Local dealers expect GMAC to start offering leases again.

GMAC Financial Services will receive bailout money from the federal government and is looking to pass it along to car buyers.

The auto financing company Tuesday lowered the credit score needed for people to get a loan and unveiled some low-interest rates for General Motors vehicles.

Plus, local car dealers said they’ve heard GMAC leases are coming back.

“It’s great news,” said Mike Hudock, general manager of Stadium GM Superstore in Salem. “Hats off to everyone for helping GM.”

Both the automaker and the financing company, which is partly owned by GM, had been teetering on the edge of bankruptcy until the government stepped in.

GMAC was approved for a $5 billion loan after it completed necessary financial transactions to become a bank holding company.

Dave Sweeney, co-owner of two GM dealerships in Boardman, said easier financing is crucial to turning around GM, which is to receive $9.4 billion in a first round of federal loans.

“The bailouts will not be successful if the public doesn’t get engaged and start buying cars again,” he said.

GM will close many of its assembly plants in January, including its Lordstown complex, because dealers have high inventories and aren’t ordering cars.

Many GM customers were shut out of financing this past fall because GMAC stopped making leases and stopped lending money to anyone who didn’t have a credit score of 700, which is considered a strong credit rating.

The financing company said Tuesday that it would make loans to customers with scores of 621 or higher.

The change is significant, said Barry Gonis, general manager of Spitzer Chevrolet in North Jackson, because most of that dealership’s customers fall in between 621 and 700.

“Being over 700 is not an easy score to get,” he said.

Car dealers have been working with banks to provide financing for consumers with sub-700 scores, but Hudock said GMAC will offer them lower interest rates and more flexible terms.

Sweeney said customers will be helped because dealers and GMAC are used to working with each other. Dealership officials call GMAC and work out each deal, he said. Those same relationships aren’t there with banks, so often the deals aren’t as good, he said.

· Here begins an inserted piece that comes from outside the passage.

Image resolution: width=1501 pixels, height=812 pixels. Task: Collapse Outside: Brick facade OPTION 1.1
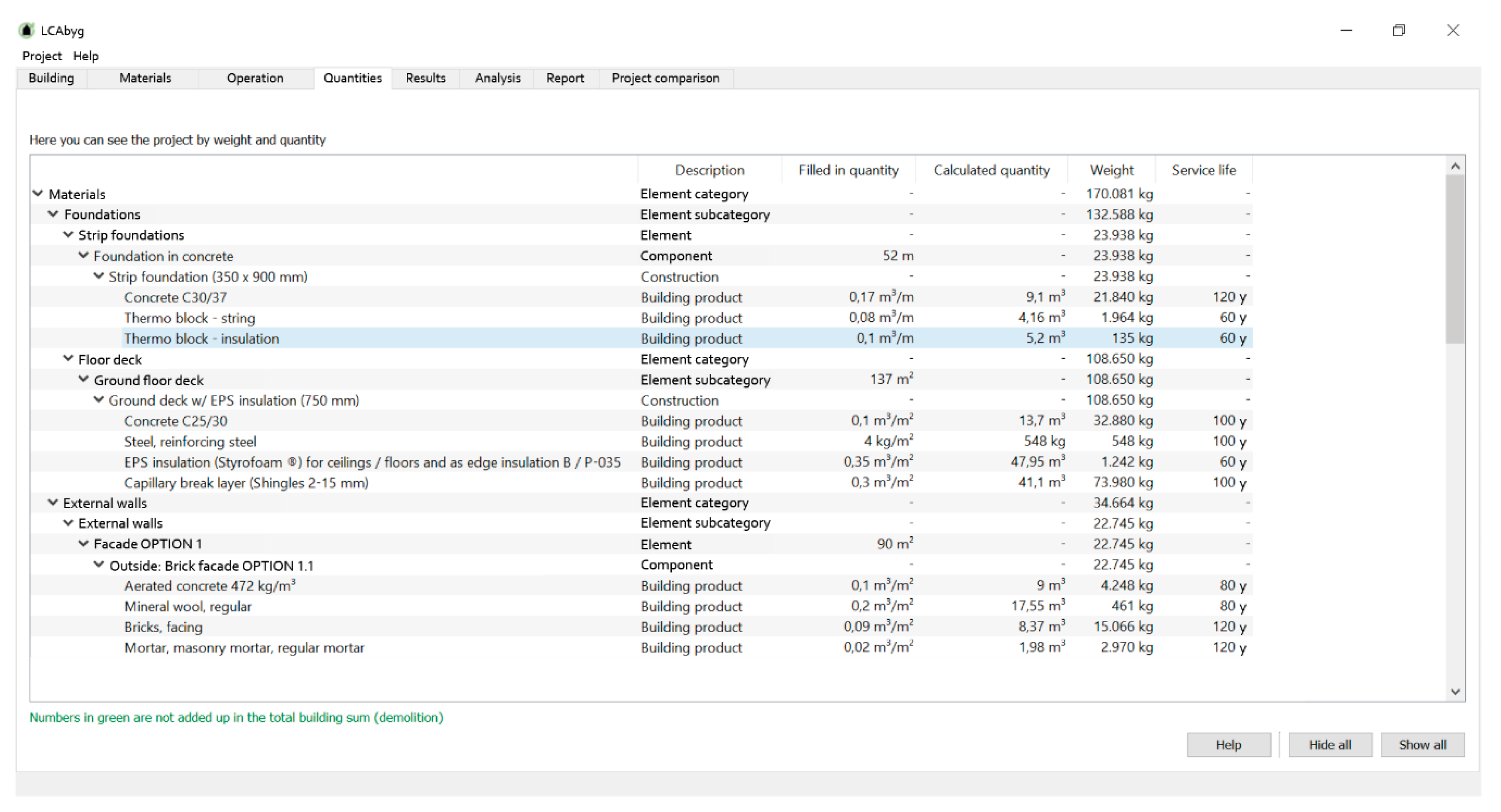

GMAC said Tuesday that it was offering financing rates between zero percent and 4.9 percent for many 2008 models and between 3.9 percent and 5.9 percent on many 2009 models.

The return of GMAC leases would be the next big step to move cars off lots, dealership officials said. They said they’ve heard talk that leases are coming back but haven’t heard anything official.

They aren’t expecting a return, however, of the bargain-rate leases of recent years.

Gonis said GMAC lease payments used to be so low that GM was losing money on vehicles when they were returned after a lease expired. Lease payments at times were totaling only about 30 percent to 40 percent of the value of the vehicle, and GM couldn’t make up the difference when it sold them at auction.

Plus, people with expiring leases weren’t buying their cars because they could buy a used car on the lot much cheaper, he said.

Gonis said he expected new lease deals to cover 60 percent to 70 percent of the value of the vehicle.

In the future, lease payments may be about the same as payments to buy a vehicle, but lease amounts would last for 30 months instead of 60 months with a loan, he said.

Having GMAC on sound financing footing also is important to dealers in another way. About 85 percent of GM dealers rely on GMAC for financing the cars they buy from the automaker, and many had been speaking to banks about replacing that financing.

Sweeney said the federal loans should put such concerns to rest.

He added that it appears that car buyers are regaining their faith in GM after weeks of wondering whether the automaker would have to file for bankruptcy.

On Monday, Sweeney Buick Pontiac GMC posted its best sales day in three months.

“It looks like the bailout news is finally reaching Main Street,” he said.

The Sweeney dealership sold about 40 new and used vehicles Monday, compared with the 10 or 15 it had been selling per day since September. The week between Christmas and New Year’s normally is good for business, but Sweeney said he normally would sell less than 30 vehicles, even in good years.